Nevertheless, the infrastructure built at Palo Duro positioned the park as a particularly special symbol of Texas Panhandle history. In 1966, the community demonstrated the park’s importance to their historic mythos by inaugurating the musical TEXAS in the canyon’s basin. Producers called it “A Musical Celebration of Panhandle History.” In that sense, it becomes even more important that the history of Black CCC workers is brought to the forefront of the landscape’s narrative.
[1] Jimmie Lee Robinson and Arlena Evans, et al, Letter to Roosevelt, September 21, 1935, quoted in Jackson, “The Imprint of the Civilian Conservation Corps on Palo Duro Canyon, 1933-1937,” 148.
[2] Zapata, “Palo Duro Canyon, Its People, and Their Landscapes: Building Culture(s) and a Sense of Place Through the Environment since 1540,” 17.
[3] “CCC Companies Will Be Changed During This Week,” The Canyon News, August 15, 1935, Newspapers.com.
[4] Keith H. Basso, Wisdom Sits in Places: Landscape and Language among the Western Apache (Albuquerque: University of New Mexico Press, 1996), 6.

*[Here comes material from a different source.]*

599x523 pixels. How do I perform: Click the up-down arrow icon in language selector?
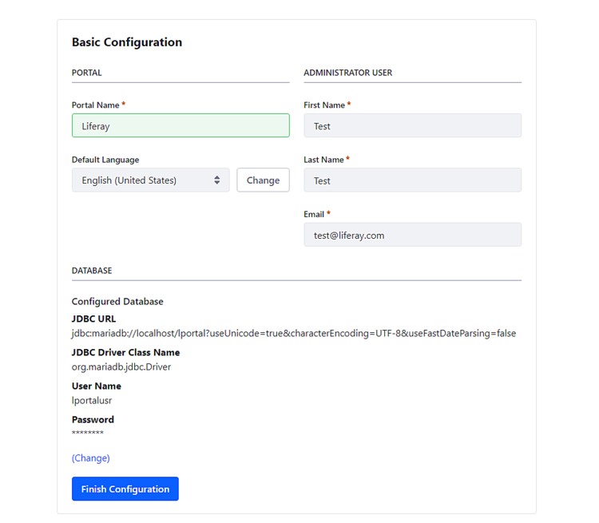[216, 180]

[5] Robinson and Arlena Evans, Letter to Roosevelt, September 21, 1935, quoted in Jackson, 148.
[6] My knowledge of the strike at Palo Duro relies on the work of Jackson and Petersen as I was unable to access the account from Walter Caserta. Jackson, “The Imprint of the Civilian Conservation Corps on Palo Duro Canyon, 1933-1937,” 152; Petersen, “The Building of Palo Duro Canyon State Park,” 12.
Aidan Dresang is an undergraduate history major at UT-Austin. He is writing his History thesis on anti-nuclear resistance to the Comanche Peak nuclear power plant. More broadly, his research interests include North American environmental history and social movements. He currently serves as a ClioVis intern and as the History Department’s social media intern.